**Exercise brief**
Task for the records below: copy exactly, and only, the line containing "The height and" and every line after it to the end, with pictures left out.

══ Material for this exercise

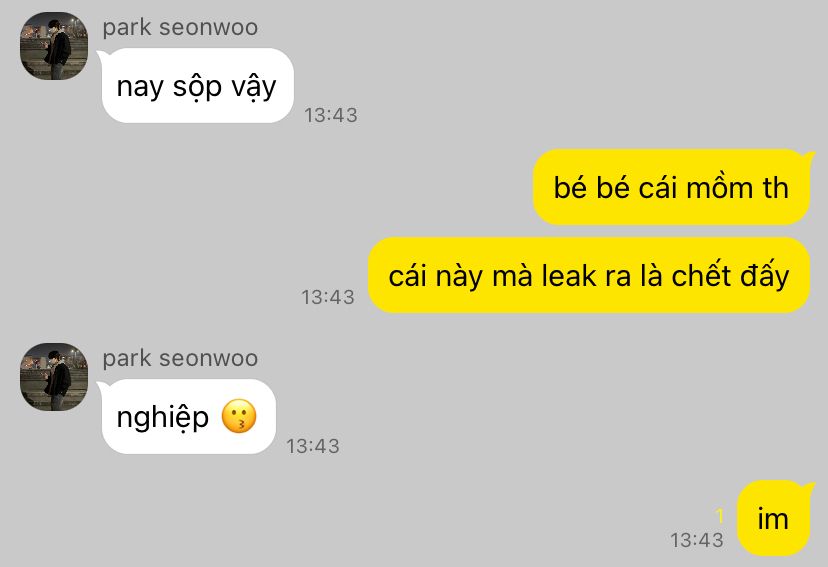Open park seonwoo's avatar beside first message
This screenshot has height=567, width=828.
(54, 46)
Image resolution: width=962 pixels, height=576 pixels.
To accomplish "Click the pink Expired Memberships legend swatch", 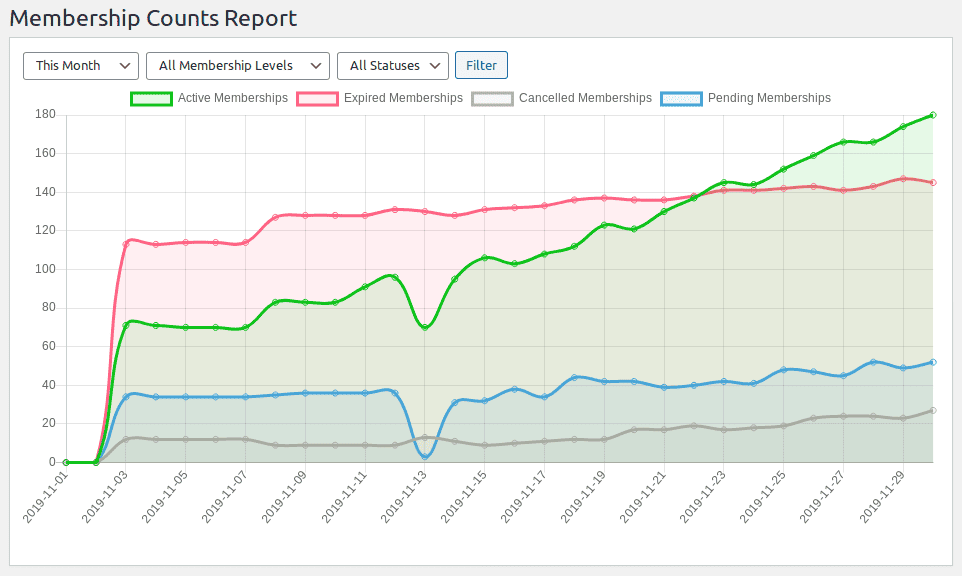I will coord(318,98).
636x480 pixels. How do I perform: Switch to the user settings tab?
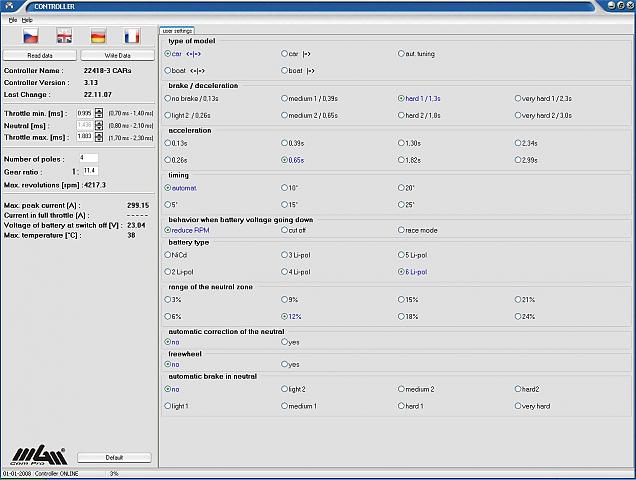point(177,31)
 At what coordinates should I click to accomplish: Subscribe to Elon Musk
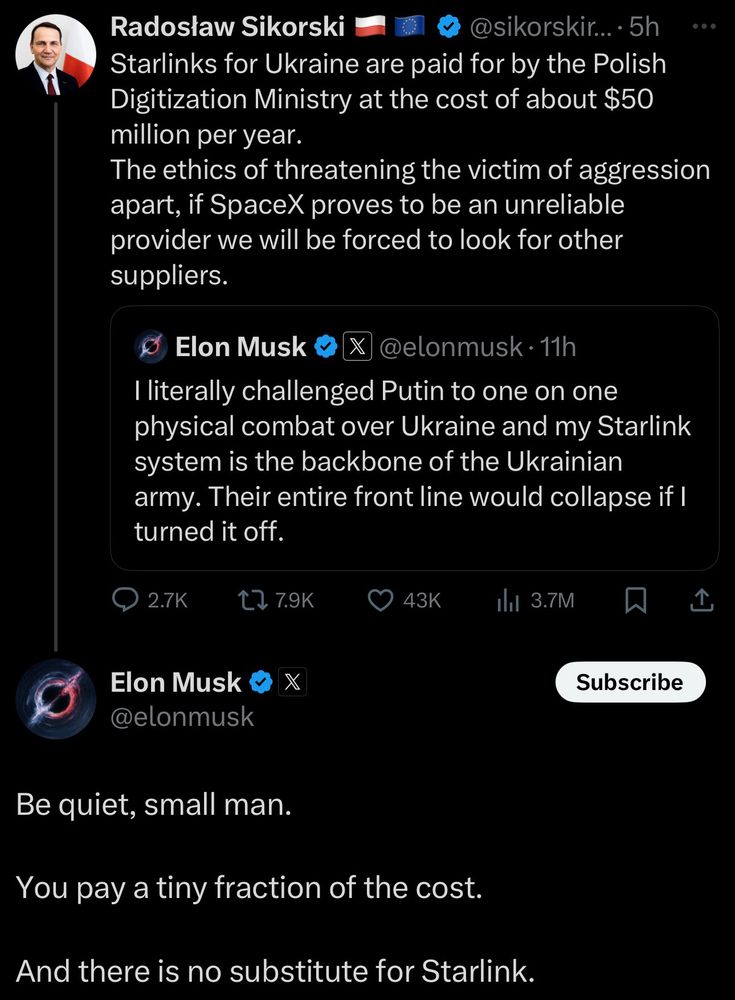tap(630, 682)
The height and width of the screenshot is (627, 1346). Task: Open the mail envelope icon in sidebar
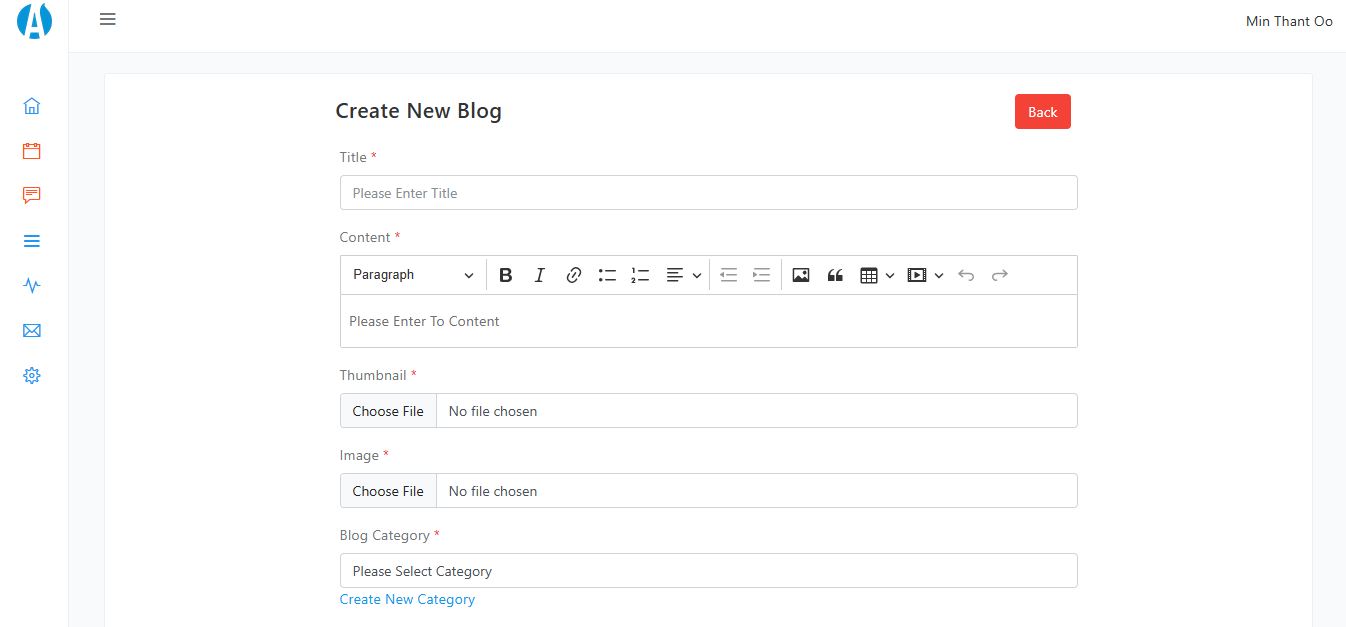pyautogui.click(x=32, y=331)
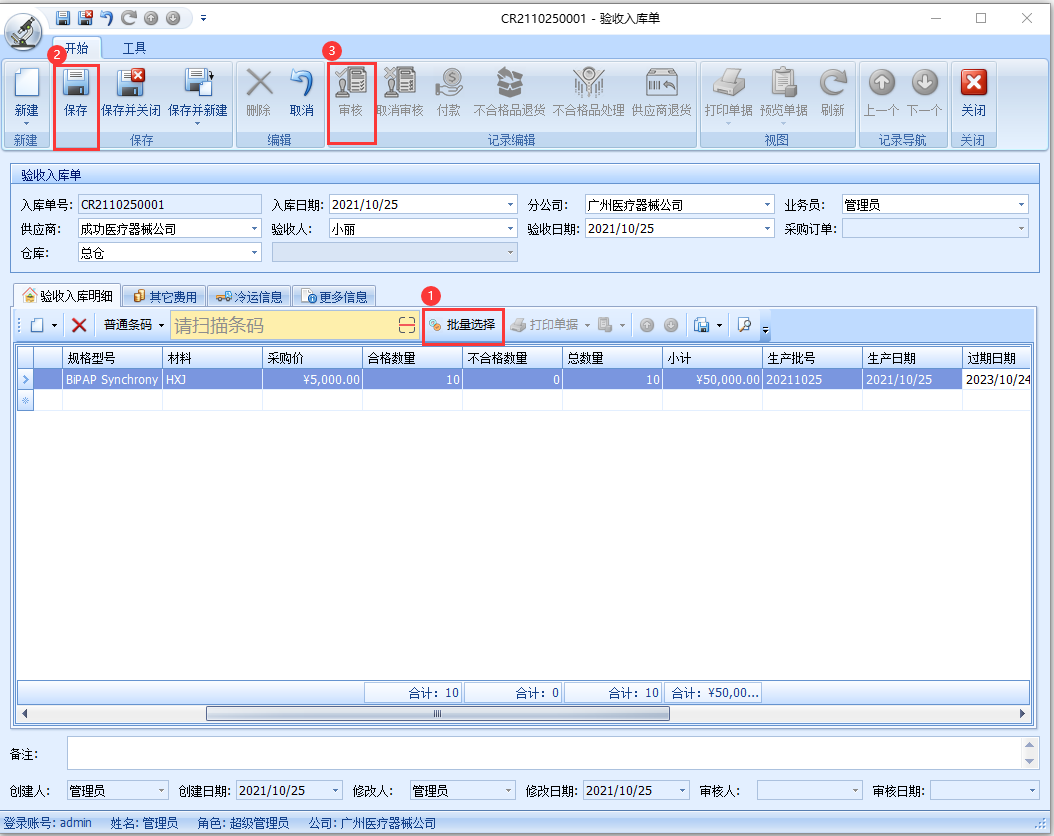Switch to the 其它费用 tab
Image resolution: width=1054 pixels, height=836 pixels.
(167, 296)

════

**Answer section**
The height and width of the screenshot is (627, 1346). Task: Open the mail envelope icon in sidebar
pyautogui.click(x=32, y=331)
Switch to the 其它费用 tab
Image resolution: width=1054 pixels, height=836 pixels.
(167, 296)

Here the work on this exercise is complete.